WORK TO DO:
Could you copy the comment below about how protobuf-c allocates messages word for word, from its first line to its last?

DOCUMENT SECTION:
Closed GoogleCodeExporter closed 8 years ago
The protobuf-c library currently makes no specifications about how your
messages are allocated. (That's why there is "free_unpacked" method not "free"
- in general, we can only tell you how to deallocate if you tell us how to
allocate.)
Of course, we have an "init" function if you don't care about deallocating.
There are at least two workarounds... (i don't see an attachment so i can't
comment on your exact change)
(1) use a static buffer, but copy it before sending it.
static MyMessage message_default_value = MY__MESSAGE__INIT;
static void send_message(...)
{
MyMessage to_send = message_default_value; // or just use MY__MESSAGE_INIT
to_send.... = ...; /// set up your values
my__message__pack (&to_send, ...);
}
or you can use
static MyMessage my_message;
void send_message(...)

DATASET EXTRACT:
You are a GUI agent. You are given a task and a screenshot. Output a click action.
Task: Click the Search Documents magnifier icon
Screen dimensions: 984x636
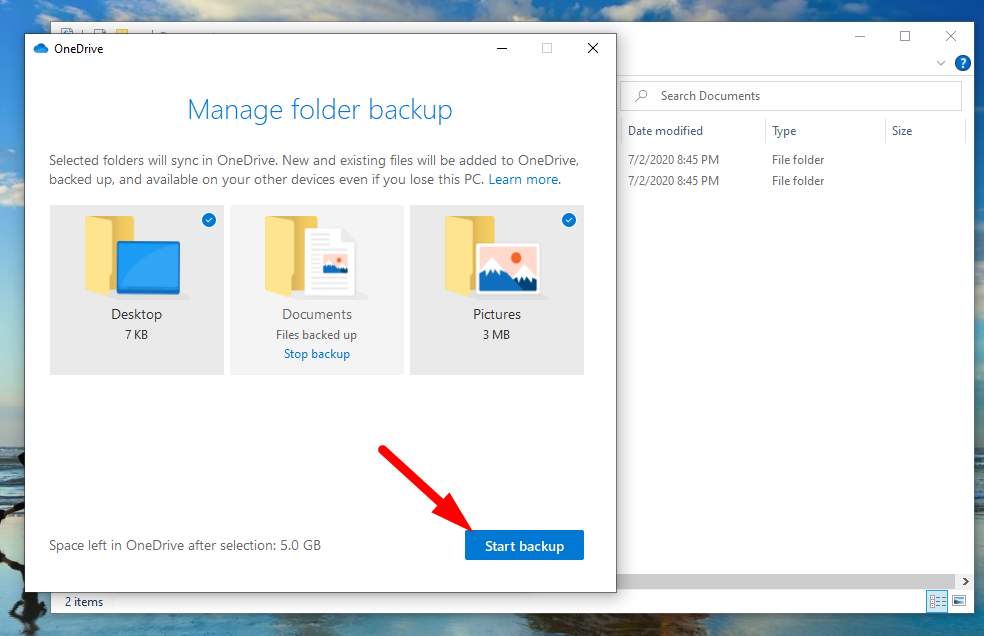[x=641, y=96]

ANSWER TO THIS EXERCISE:
Closed GoogleCodeExporter closed 8 years ago
The protobuf-c library currently makes no specifications about how your
messages are allocated. (That's why there is "free_unpacked" method not "free"
- in general, we can only tell you how to deallocate if you tell us how to
allocate.)
Of course, we have an "init" function if you don't care about deallocating.
There are at least two workarounds... (i don't see an attachment so i can't
comment on your exact change)
(1) use a static buffer, but copy it before sending it.
static MyMessage message_default_value = MY__MESSAGE__INIT;
static void send_message(...)
{
MyMessage to_send = message_default_value; // or just use MY__MESSAGE_INIT
to_send.... = ...; /// set up your values
my__message__pack (&to_send, ...);
}
or you can use
static MyMessage my_message;
void send_message(...)